しばらく前に、TBSラジオの早朝番組で生島宏が投資で儲けた話をしていましたが、その後しばらくすると損をしたと話しました。それが仕組債です。
2023年6月10日(土)の「大垣尚司・残間里江子の大人ファンクラブ」で取り扱いました。
仕組債
金融庁が金融機関に、顧客本位の業務運営に務めなさいと言っているが、本来そうすべきなのに、それをわざわざ役所が言うのはおかしい。
それは仕組債の話だが、この歴史はものすごく長い。1980年代の前半からある話。仕組債とは、ものすごくわかりにくくしてあるオプションや先物のデリバティブの商品。
投資には漠然と2種類ある。一つはお金を入れて仕事をして、事業をして、お金が増える。もう一つは、株を買って、良いことがあると株価が上がり、悪いことがあると下がる。一日で上下するから、安い時に買って高い時に売ればもうかる。一つ目は投資で、二つ目は投機。
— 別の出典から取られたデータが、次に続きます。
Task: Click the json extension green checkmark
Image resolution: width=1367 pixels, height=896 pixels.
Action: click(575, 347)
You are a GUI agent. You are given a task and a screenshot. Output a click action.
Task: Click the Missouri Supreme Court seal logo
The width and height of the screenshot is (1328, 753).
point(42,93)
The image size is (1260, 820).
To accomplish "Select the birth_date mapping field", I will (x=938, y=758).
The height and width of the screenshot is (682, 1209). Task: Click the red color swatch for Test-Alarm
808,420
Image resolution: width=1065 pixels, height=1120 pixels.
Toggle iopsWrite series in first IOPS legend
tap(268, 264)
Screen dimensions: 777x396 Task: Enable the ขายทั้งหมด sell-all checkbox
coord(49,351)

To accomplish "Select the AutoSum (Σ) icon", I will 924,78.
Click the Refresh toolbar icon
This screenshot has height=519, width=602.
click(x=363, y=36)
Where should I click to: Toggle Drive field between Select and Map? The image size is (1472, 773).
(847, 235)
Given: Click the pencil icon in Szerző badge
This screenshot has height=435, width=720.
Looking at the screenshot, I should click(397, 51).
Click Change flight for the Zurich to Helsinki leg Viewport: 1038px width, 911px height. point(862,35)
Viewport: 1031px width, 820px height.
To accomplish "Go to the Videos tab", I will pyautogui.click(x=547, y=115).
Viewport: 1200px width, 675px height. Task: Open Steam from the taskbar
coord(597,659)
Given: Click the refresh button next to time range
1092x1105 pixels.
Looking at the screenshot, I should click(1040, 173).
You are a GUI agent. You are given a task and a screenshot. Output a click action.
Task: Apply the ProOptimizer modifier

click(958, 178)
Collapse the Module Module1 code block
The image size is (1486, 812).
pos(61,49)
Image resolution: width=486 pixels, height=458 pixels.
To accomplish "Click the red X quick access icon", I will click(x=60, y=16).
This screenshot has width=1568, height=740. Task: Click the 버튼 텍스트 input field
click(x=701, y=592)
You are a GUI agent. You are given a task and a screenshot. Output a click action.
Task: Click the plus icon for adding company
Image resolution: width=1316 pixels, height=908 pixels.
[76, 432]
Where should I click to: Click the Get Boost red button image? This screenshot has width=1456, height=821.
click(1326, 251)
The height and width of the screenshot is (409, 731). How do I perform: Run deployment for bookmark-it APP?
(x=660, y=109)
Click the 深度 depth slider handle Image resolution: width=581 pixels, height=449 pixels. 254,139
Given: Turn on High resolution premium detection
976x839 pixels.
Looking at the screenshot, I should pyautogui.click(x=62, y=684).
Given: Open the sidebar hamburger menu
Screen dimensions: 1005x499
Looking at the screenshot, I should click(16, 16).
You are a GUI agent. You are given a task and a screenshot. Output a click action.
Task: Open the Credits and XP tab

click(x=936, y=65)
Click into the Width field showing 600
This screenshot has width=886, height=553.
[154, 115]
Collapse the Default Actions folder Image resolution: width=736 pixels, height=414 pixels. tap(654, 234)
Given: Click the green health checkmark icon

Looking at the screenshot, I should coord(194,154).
経済的にはもうかる時代でなくなってきたので、儲かるものをくださいというと、安い時に買って高い時に売ることになるので、それだけを抽象化したものがデリバティブ。それに直接投資することもできる。例えば3か月後に小豆がいくらになるかということで、実際に小豆を売ったり買ったりしなくても、3か月後に上がっていたらもらうし、下がっていたら上げるという契約だけすれば、小豆は要らない。これがデリバティブ。
これを銀行が売るには、顧客から呼ばれて買いたいという場合にしか売ってはいけないという規制がある。これを不招請勧誘(ふそうせいかんゆう)と言う。この商品については、負けた時に払わなければいけないお金を全部預かって、損をしたらそこから引き出すし、儲かったらそのお金に儲かったお金を加えれば、ものすごく利回りが高くなる。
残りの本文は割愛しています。